Given problem: Reproduce word for word the passage of the Indian office REITs article below, from "The UN has currently" up to and including "earlier UN forecasts7.".

Text passage:
Indian REITs are leveraged to country’s outsourcing potential


Indian BPO leadership and its young, skilled work force looks attractive for ongoing commercial office demand

A recent research trip to India gave me the opportunity to visit a range of assets held by listed Indian commercial office REITs, many of which house globally significant IT and financial services tenants.

Overall, my impressions were positive, not only on the quality of the assets but also on the medium-term prospects for office demand in the country.

India has advantages in outsourcing

India is a world leader in outsourcing for large mutinationals1. This Business Process Outsourcing (BPO) sector has continued to grow, buoyed by growth in global IT spend and trends towards seeking increased efficiencies as well as better cost outcomes.

The Indian operations of many large global corporates (Cisco, Dell etc.) are now so significant, it would be hard to operate without this sizable talent pool.

India’s workforce offers many benefits to global corporates, including:

1. Cost competitive2

Full stack developer salary in 2019
Chart 1 Full Stack Developer

2. Good proficiency in English (especially in key cities)3

English Proficiency Index
Chart 4 English Proficiency

3. A high number of annual STEM graduates (second to China)4

Graduates of STEM subjects in 2016
Chart 3 Stem Graduates

4. A growing, young workforce5

Population aged 0-24 in 2015
Chart 4 Population Age

Bangalore levered to outsourcing growth

It was visible during my research trip that success in the outsourcing sector (in particular IT) has been driving job growth and ultimately population growth in Bangalore.

You can read more about megacities in my recent piece, Megacities: A Supersized Opportunity

This population growth has seen the city enter in to “megacity” status in 2015 (see below) and population growth forecasts keep exceeding estimates. This bodes well for real asset demand in property, but also across other real asset sectors.

The UN has currently forecast the city’s population to finish the 2010-2020 decade up 49%6. This top quartile growth has far surpassed earlier UN forecasts7.

UN population forecasts

One real asset sector which is benefiting from the increased job and population growth is property. In Bangalore, we see a striking example of this. Office demand has seen some of the strongest levels of any city globally. Interestingly, most large Indian cities have seen office absorption well above other large global cities over the last 5 years.

Information supplied:
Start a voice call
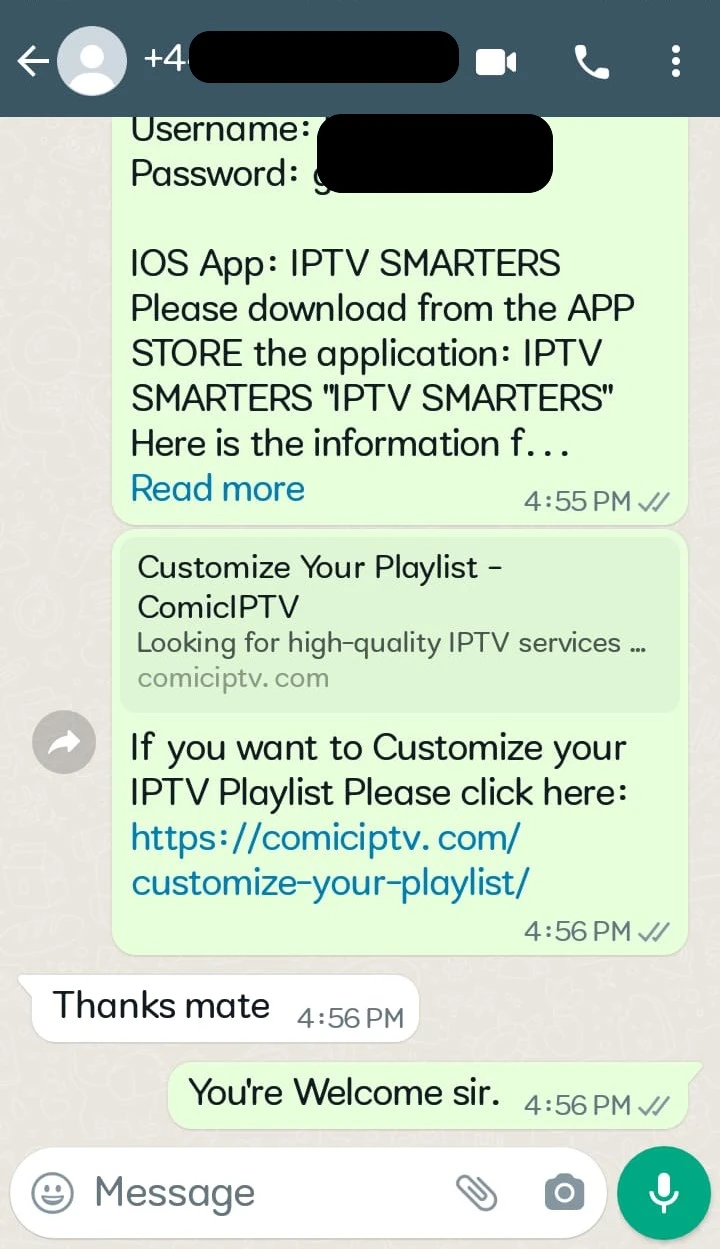The image size is (720, 1249). [591, 62]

Response to this task:
The UN has currently forecast the city’s population to finish the 2010-2020 decade up 49%6. This top quartile growth has far surpassed earlier UN forecasts7.